The objective of this tutorial is to provide a comprehensive, cohesive overview of statistical techniques in dialog
management for the newcomer. Specifically we will start by motivating the research area by showing how traditional
techniques fail and intuitively why statistical techniques would be expected to do better. Then, in classroom style
presentation, we will explain the core algorithms and how they have been applied to spoken dialogue systems. Our
intention is to provide a cohesive treatment of the techniques using a unified, common notation in order to give the
audience a clear understanding of how the techniques interrelate. Finally we will report results from the literature
to provide an indication of the impact in practice. Through the tutorial we will draw on both our own work and
the literature (with citations throughout), and wherever possible we will use audio/video recordings of interactions
to illustrate operation. We will provide lecture notes and a comprehensive bibliography. Our aim is that attendees
to this course should be able to readily read papers in this area, comment on them meaningfully, and (we hope!)
suggest avenues for future work in this area rich in open challenges and begin research enquiries of their own.
Speaker Biography
Jason Williams is Principal Member of Technical Staff at AT&T Labs – Research. He received a BSE in Electrical
Engineering from Princeton University in 1998, and at Cambridge University he received an M Phil in Computer
Speech and Language Processing in 1999 and a Ph D in Information Engineering in 2006. His main research interests
are dialog management, the design of spoken language systems, and planning under uncertainty. He has more than
20 technical publications, and has given over 20 technical talks to conferences, workshops, and research groups. For
3 years he taught the spoken dialog systems portion of Cambridge’s M Phil course in Computer Speech, Text and
Internet Technology. He is currently Editor-in-chief of the IEEE SLTC’s Newsletter. Prior to entering research, he
built commercial spoken dialogue systems for Tellme Networks (now Microsoft) and others. He also served as a
consultant with McKinsey & Company’s Business Technology Office.

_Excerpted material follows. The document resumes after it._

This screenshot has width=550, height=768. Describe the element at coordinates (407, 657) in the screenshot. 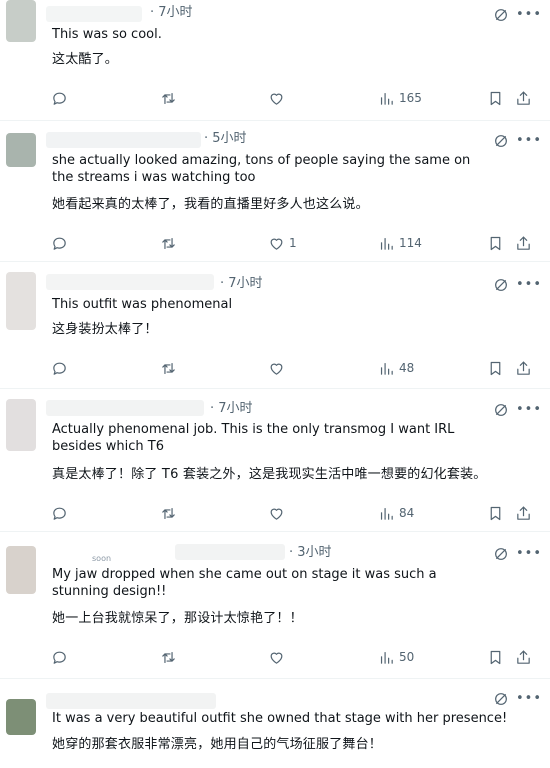

I see `view-count: 50` at that location.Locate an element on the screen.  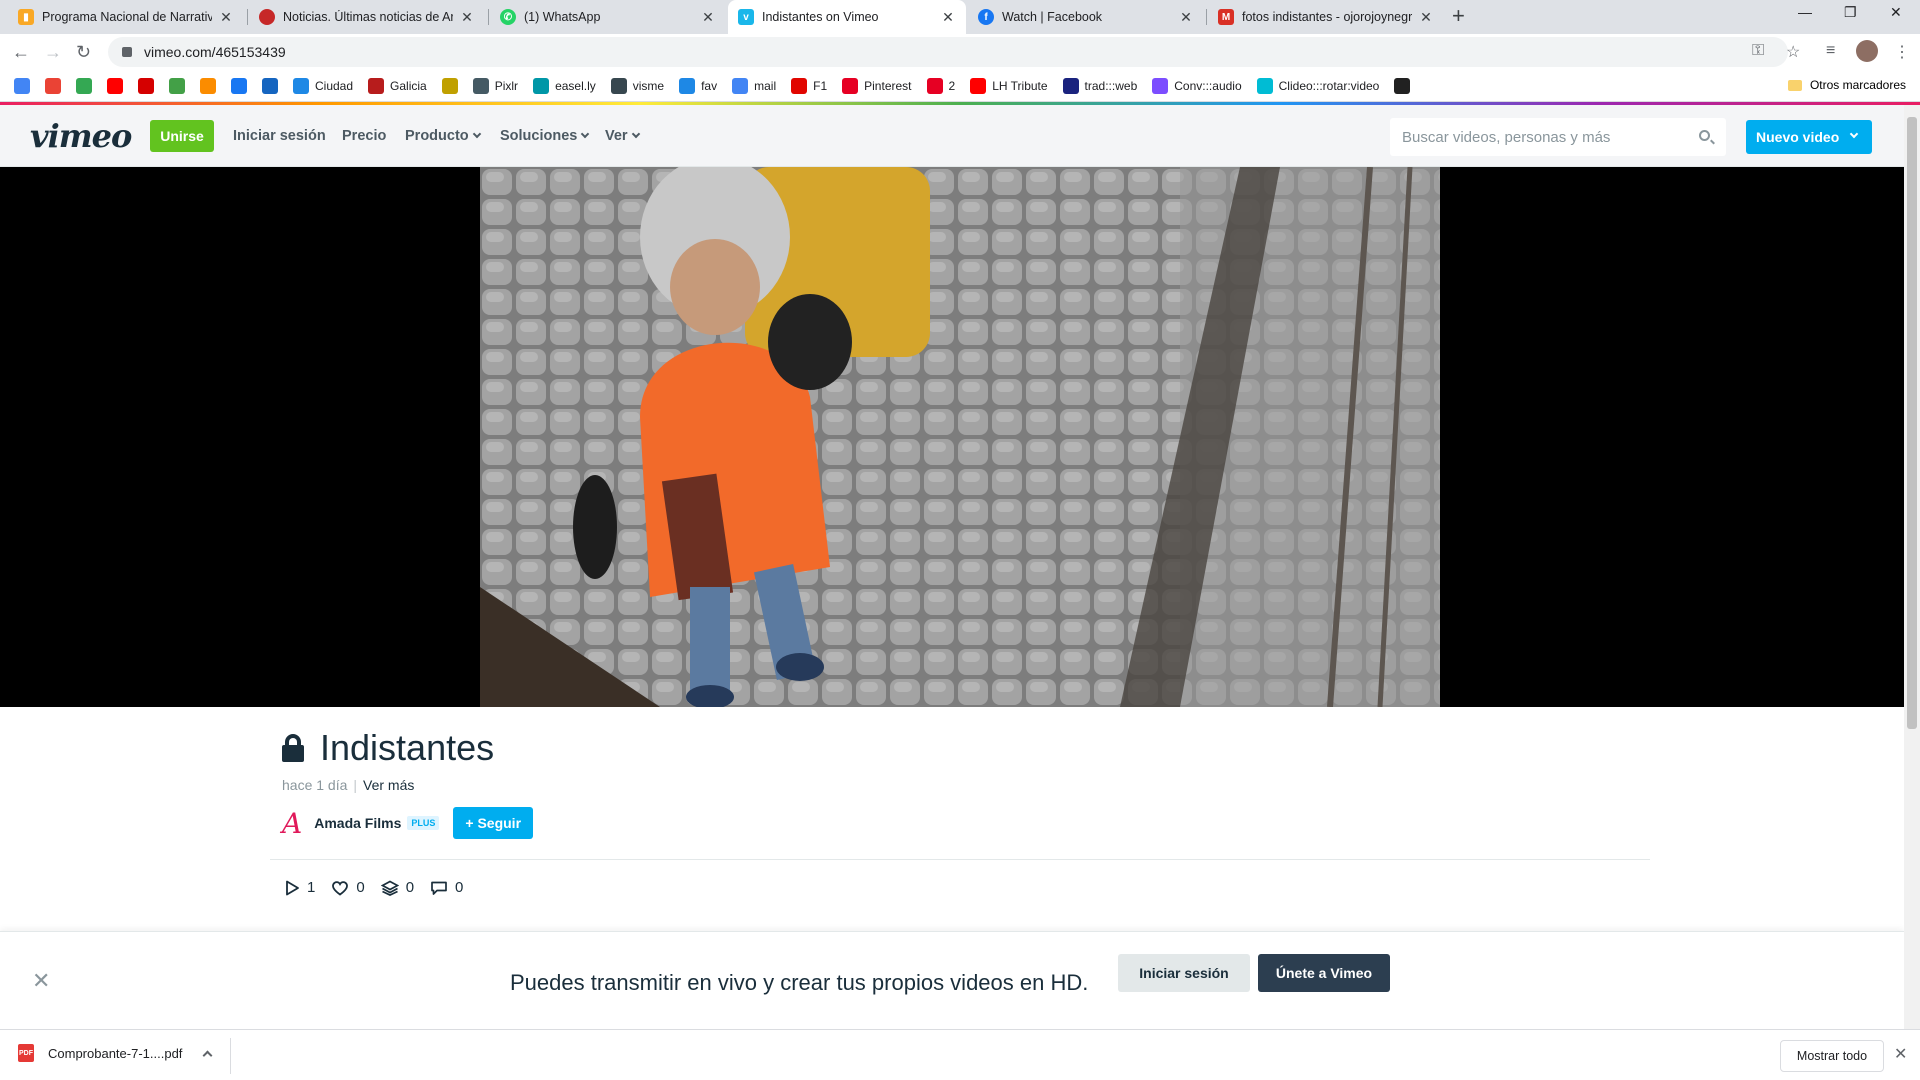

Steve Young is Professor of Information Engineering and Head of the Information Engineering Division at Cambridge
University, UK. His main research interests lie in the area of spoken language systems including speech recognition,
speech synthesis and dialogue management. He was the original author of the HTK toolkit and a key contributor in
the development of large vocabulary speech recognition systems. More recently, he has pioneered the development of
statistical approaches to dialogue management. He is a Fellow of the Royal Academy of Engineering, the Institution
of Electrical Engineers (IEE), the Institute of Electrical and Electronics Engineers (IEEE) and the RSA. He is also
a member of the British Computer Society (BCS). He was Editor of Computer Speech and Language from 1993 to
2004. In 2004, he was a recipient of an IEEE Signal Processing Society Technical Achievement Award, and in 2008
he was elected Fellow of the International Speech Communication Association.
Blaise Thomson is currently completing a Ph. D. in Statistical Dialogue Systems at the University of Cambridge.
He received a B.Sc. in Actuarial Science, Mathematics, Statistics and Computer Science from the University of Cape
Town in 2003, and an M.Phil. in Computer Speech, Text and Internet Technologies from Cambridge University in
2006. He has 9 technical publications and is a co-chair of the 2009 ACL Student Research Workshop. His main
research interests are in spoken dialog systems, user modeling and learning algorithms.